Was it beneath this hideously echoing arch, dripping with slime? And how did life begin? Was it a burst condom, that triumph of nature over artifice, or did Dean’s father pay some trifling bonus for unprotected sex?
And yet when the feature writers came to look back at Dean’s childhood and adolescence, they had to admit that England had done him proud. His mother had almost immediately given him up for adoption, and since he was only the faintest coffee colour, he was fostered with a white family who appeared on the face of things to express all that was most honourable about bourgeois Britain.
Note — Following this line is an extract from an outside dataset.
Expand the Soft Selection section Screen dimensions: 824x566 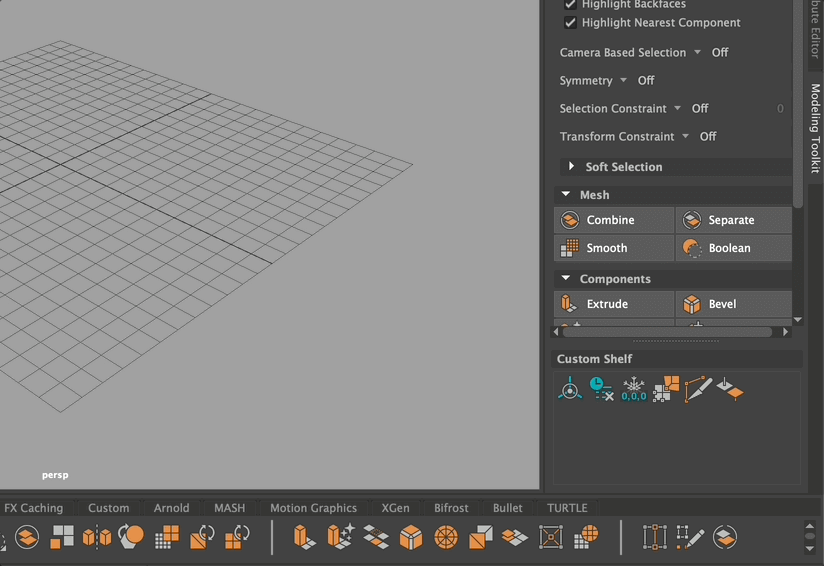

Dennis and Vera (or Vie) Faulkner were in their late forties when Dean came into their lives. They were considered by the system to be towards the upper limit of the age range, but there was some sympathy for Vie in the chilly hearts of the adoptocrats. She had been one of the would-be mothers who participated in Robert Winston and John Steptoe’s first attempts to create a test-tube baby. It had worked for the others. It had worked for Louise Brown. It hadn’t worked for Vie.
She loved little Dean. She boiled eggs for him every day (in fact, his first act of rebellion was to announce, ‘No more eggs!’) and Dennis, a fanatical monarchist whose family roots were in Northern Ireland, would puff around the garden, teaching him football and cricket. He went to a Montessori school, and learned to glue bits of spaghetti on paper, the discipline now known as Key Stage One. He went to Wolverhampton Grammar School, and though academically undistinguished he showed some talent for water polo.
You simply could not pretend that he was unhappy in that quiet house in Wednesbury. He went on holiday with Dennis and Vie, and learned to put up with the curious glances. When people at school made the mistake of asking ‘where he was really from’ he learned to blank them and to say that he was really from Wolverhampton. From time to time — about once every three years — he would receive small sums of money in badly hand- addressed envelopes, and Dennis would hand them over with a grimace.
All children probably fantasize, from time to time, that they are not really the offspring of their parents. Is there any half-sensitive kid who has not speculated that he was in fact discovered in a capsule in the Himalayas, concealed among the eggs of mutant pterodactyls from the planet Krypton? It was different for Dean. From the word go, Dean had unambiguous physical evidence that he was the subject — the victim — of a swap, and all his life he had to cope not with narcissistic fantasies of otherness, but with the secret thought that he wasn’t meant to be here at all.
It wasn’t as if he didn’t love Dennis and Vie. Mostly he did love them. It was just that sometimes he couldn’t help wondering if they loved him as much as they would love a natural child; and then he felt alienated. Matters came to a head shortly after his sixteenth birthday. He was growing tall, with an honest and engaging smile, and his skin, after some early unruliness, was clear and good. He went with Dennis to the golf club, and earned tips for caddying.
He helped Vie in the Sue Ryder shop. Dennis was an executive with Otis elevators, or had been until his retirement, and hoped that Dean might one day join the company. ‘Get with Otis,’ he would tell his adoptive son, ‘get with Otis and go up in the world!’